#### PASSAGE SHOWN

Tiffany Brodersen was hired in January by Region 9 Economic Development District as its first full-time grant writer. She has 14 years of experience in grant writing, working with nonprofits, schools, businesses and government agencies to acquire funding.

She has always loved storytelling, she said. It’s just that grant writing requires a very specific kind of storytelling.

Brodersen got her start in grant writing after graduating from Northern Arizona University in Flagstaff. She worked on a board that needed help with fundraising, including grant writing, she said.

Her first paid grant writing gig was as an executive assistant at a nonprofit on Colorado’s Front Range, she said. She simply loved it.

“Since then, I’ve been helping people with grants administration, from writing to managing them, to the reporting and everything that falls in between,” she said.

Targeting audiences

While storytelling is a key factor for successful grant applications, the sort of story told might need to be a subtle one depending on the granter, Brodersen said. Grant applications to the federal government, especially, are technical.

The feds, and often state governments, ask for specific information in grant applications. They want demographics and an exact picture of the population their money would serve, she said.

The Region 9 Economic Development Center offers a plethora of data and statistics that grant writers can put to good use. Even before being hired by the center, Brodersen regularly checked its website for regional data about demographics, cost of living, population centers and so forth, she said.

State governments tend to be a bit less stringent than the feds, she said.

She said governments, businesses and nonprofits are totally immersed in their worlds. They have their own lingo – an entire language that makes sense to them but might not translate well to someone outside their sphere.

Brodersen likes to ask her clients for an elevator pitch – a 30- to 60-second summary – to help her identify the fundamental needs an organization wants to fulfill with a grant. She said those brief summaries help her develop an application that is digestible to grant reviewers who may not be familiar with the particulars of a specific industry.

Even technical grant applications need to be easily readable and clear, she said.

Beth Lamberson left, started her grant-writing career at Adaptive Sports Association at Purgatory Resort, and now Ann Marie Beresford, executive director of the Adaptive Sports Association, writes up the grants. (Jerry McBride/Durango Herald)
Challenges in an ever-evolving funding landscape

Perhaps the biggest challenge grant writers face is the ever-changing funding landscape, Brodersen said.

Foundations that offer grants have a history of funding specific projects or programs. They are less interested in helping an organization keep its lights on, she said.

But that attitude may be shifting, partly because COVID-19 affected organizations’ needs, and partly because younger people joining grant review committees are more trusting that grant money will be well-spent, she said.

As a result, more general operating funds are becoming available through foundation grants.

Another hurdle Brodersen has experienced is grant reporting – a process that communicates to granters how their funds are being used. She said there are times when she has spent as much time reporting on spending as she did on the grant application to begin with.

But a shift is occurring in reporting requirements as well, at least for foundations, she said.

Rather than requests for specific metrics or data, foundations are wanting to hear more about specific successes the grants facilitated.

“I think for them, that paints a better story and a better picture of how the grant funds were actually spent,” Brodersen said.

Foundations like to share the positive stories on social media and through public outreach about direct impacts their grants have on people, she said.

One aspect of fluctuating funding landscapes that won’t be going away any time soon is the shifts in policies that follow changing federal government administrations, Brodersen said.

“The last few years we’ve just been swinging from party to party, to party, right?” she said. “That’s kind of like a whiplash all around, but particularly in the funding landscape.”

########
#### PROVIDED DATA

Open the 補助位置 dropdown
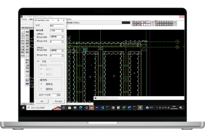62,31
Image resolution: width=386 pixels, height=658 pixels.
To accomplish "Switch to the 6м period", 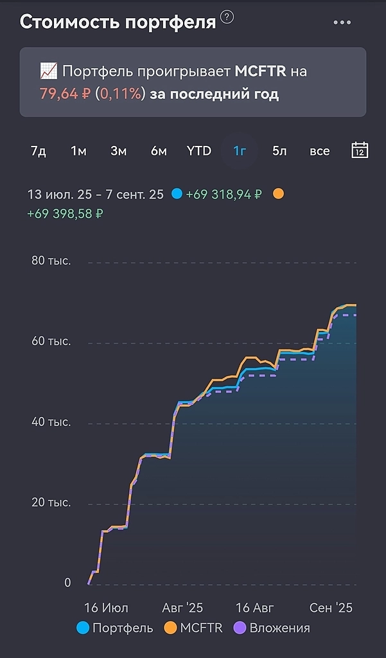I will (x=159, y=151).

########

**TASK 1:**
List the types of organizations that the first paragraph of the grant-writing article says Brodersen has worked with to acquire funding.
**TASK 2:**
Reproduce the part of the grant-writing article that opens with the words containing "Even technical grant" and closes with "well-spent, she said.".

**EXERCISE ANSWER 1:**
Nonprofits, schools, businesses and government agencies.

**EXERCISE ANSWER 2:**
Even technical grant applications need to be easily readable and clear, she said.

Beth Lamberson left, started her grant-writing career at Adaptive Sports Association at Purgatory Resort, and now Ann Marie Beresford, executive director of the Adaptive Sports Association, writes up the grants. (Jerry McBride/Durango Herald)
Challenges in an ever-evolving funding landscape

Perhaps the biggest challenge grant writers face is the ever-changing funding landscape, Brodersen said.

Foundations that offer grants have a history of funding specific projects or programs. They are less interested in helping an organization keep its lights on, she said.

But that attitude may be shifting, partly because COVID-19 affected organizations’ needs, and partly because younger people joining grant review committees are more trusting that grant money will be well-spent, she said.